In March 1862, Sergeant-Major Bracken and members of the Otago Mounted Police tried to bring Burgess and Noon in for questioning over a robbery at Weatherstons on the Otago goldfields. Gunfire broke out and the pair fled, but were eventually captured. They claimed Noon's gun had gone off accidentally but were sentenced to 3½ years' hard labour in Dunedin Gaol, to Burgess’s outrage. After receiving 36 lashes for his role in another escape bid, he vowed to exact revenge on society by taking a life for every lash.
On their release in September 1865, Burgess and Noon were escorted by the Otago police to the border with Canterbury Province, the Waitaki River. They headed for the West Coast goldfields and arrived in Hokitika in early October.
The gang comes together
Finding that Bracken was now stationed in Hokitika, they assured the policeman that they were on the straight and narrow and would work honestly as miners. They staked a claim at Kaniere, inland from Hokitika, and Noon took the name Thomas Kelly. They worked their claim until just before Christmas, when they carried out a series of robberies. Burgess was now living with a woman named Carrie who was pregnant with his child. His plan was to rob the bank at Ōkārito, south of Hokitika, and move back to Australia with her.

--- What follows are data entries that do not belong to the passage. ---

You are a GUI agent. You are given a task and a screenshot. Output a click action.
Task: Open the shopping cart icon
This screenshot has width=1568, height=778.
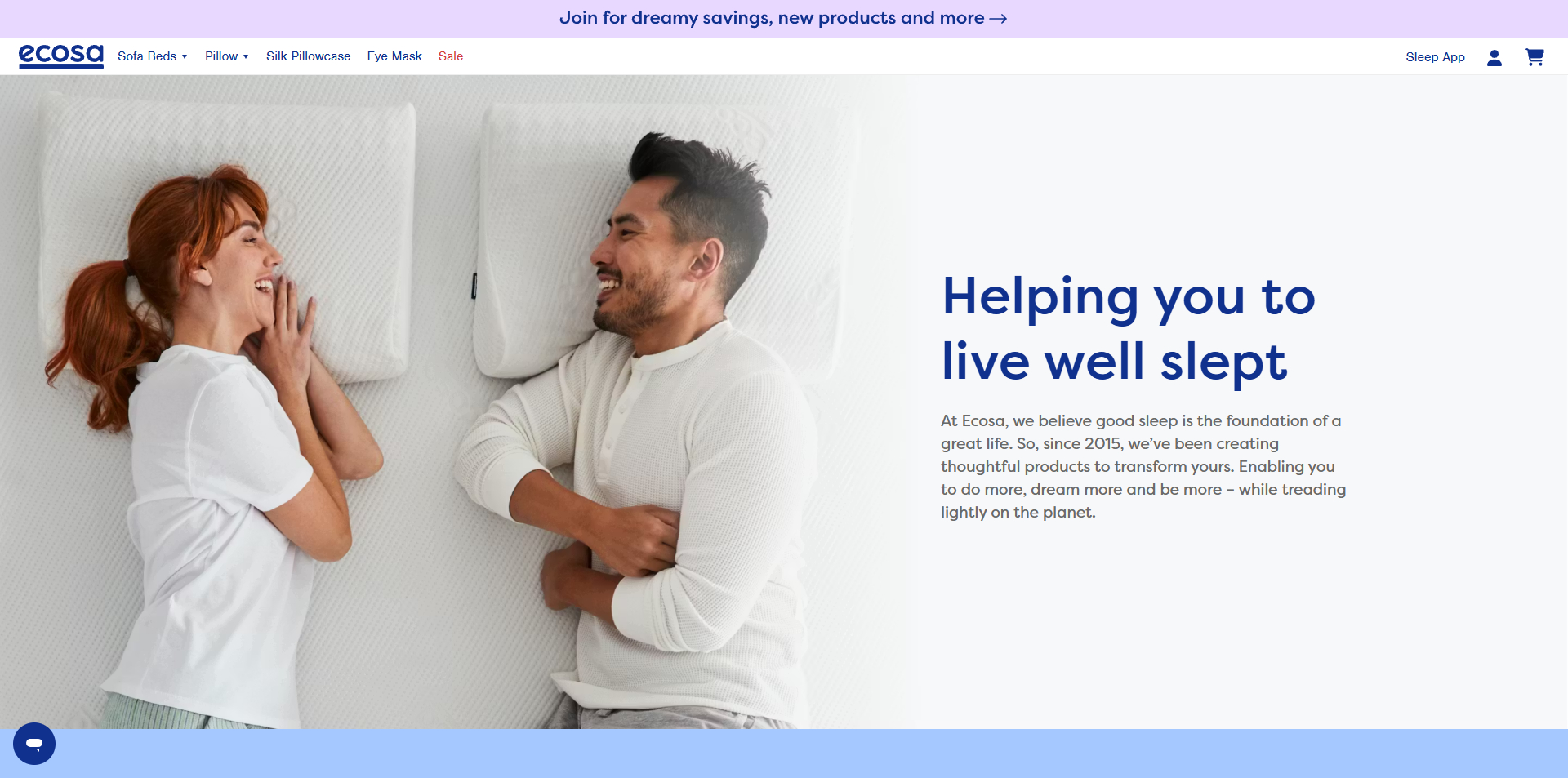[1535, 57]
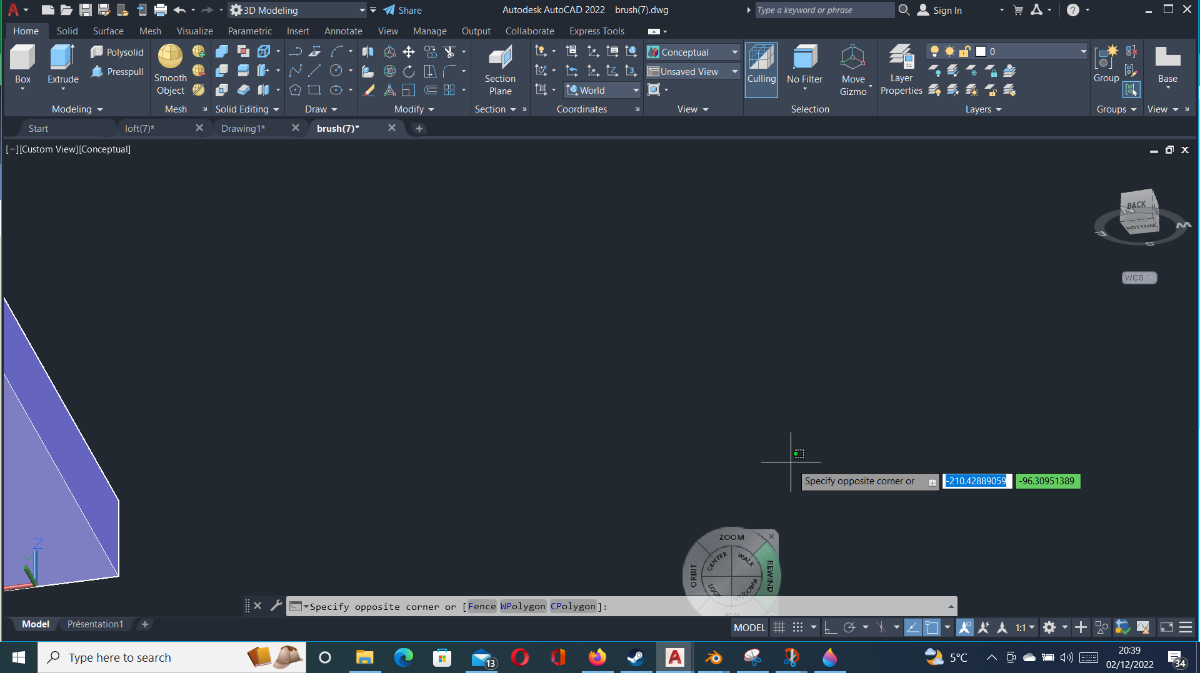The image size is (1200, 673).
Task: Select the Polysolid tool
Action: tap(117, 52)
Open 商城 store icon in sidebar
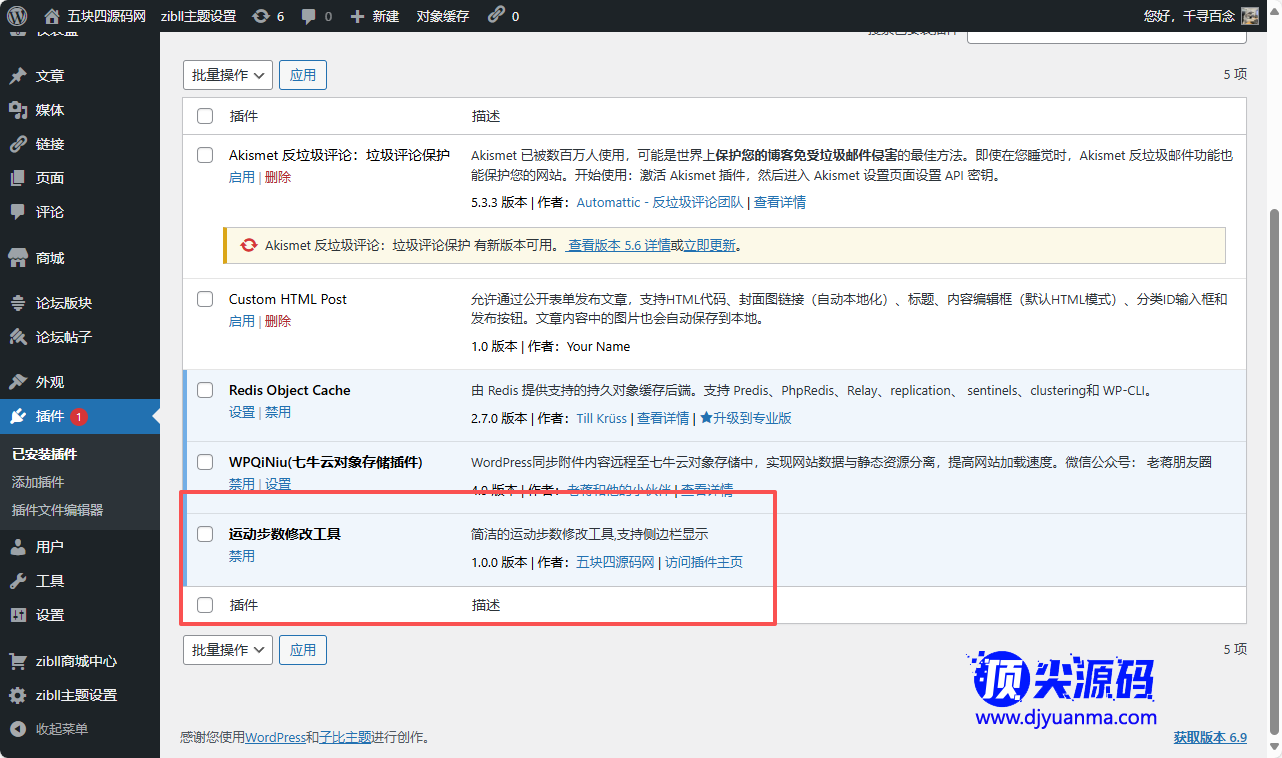1282x758 pixels. pyautogui.click(x=18, y=258)
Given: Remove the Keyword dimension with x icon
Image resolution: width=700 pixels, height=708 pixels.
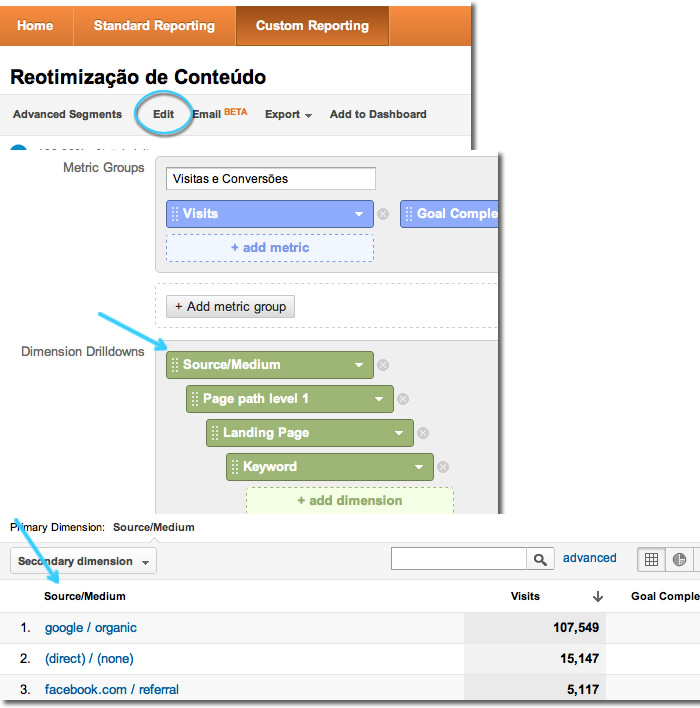Looking at the screenshot, I should coord(443,467).
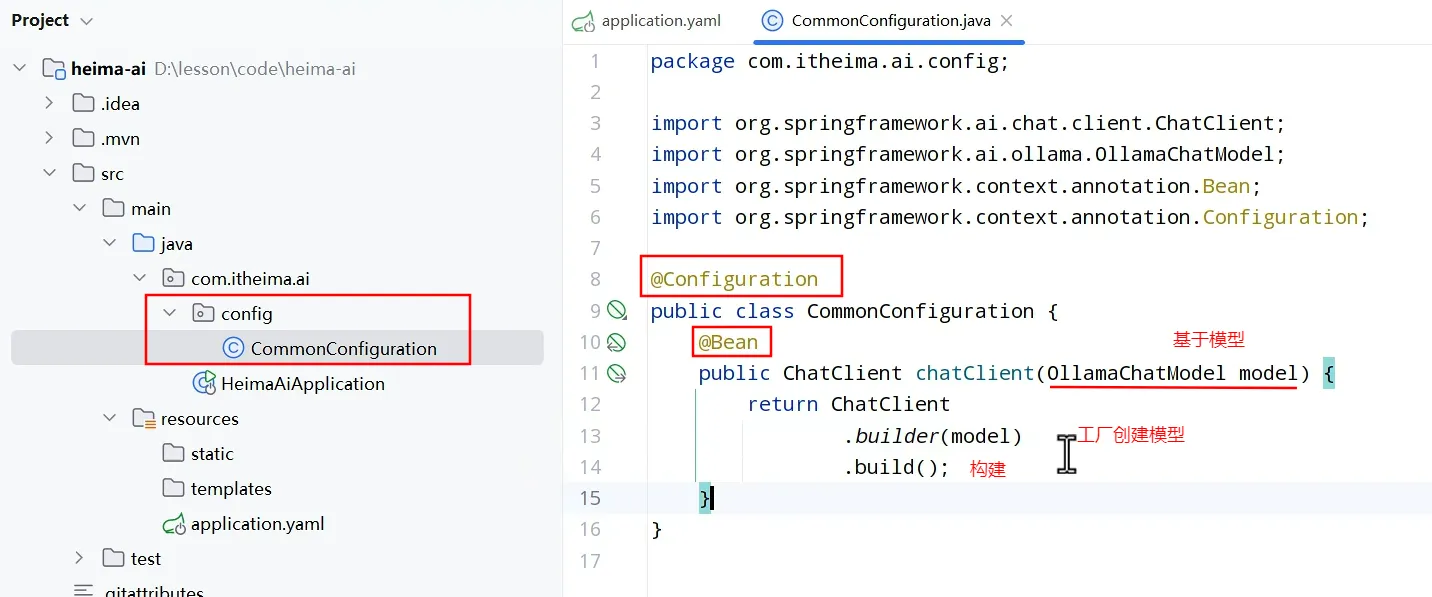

In the meantime, William (alias Philip) Levy arrived in Hokitika. He had emigrated to Victoria in the 1850s and established himself as a gold buyer. He also worked as a 'fence' (a seller of stolen goods) and passed on information about possible targets for robbery. Levy had moved to Otago before following the gold to the West Coast. In Hokitika he helped Burgess and Kelly plan robberies.
In April 1866 the gang was completed by another recent arrival from Victoria. Joseph Sullivan had been transported from England in 1840 for robbery, but by 1853 had established himself as a prizefighter and publican.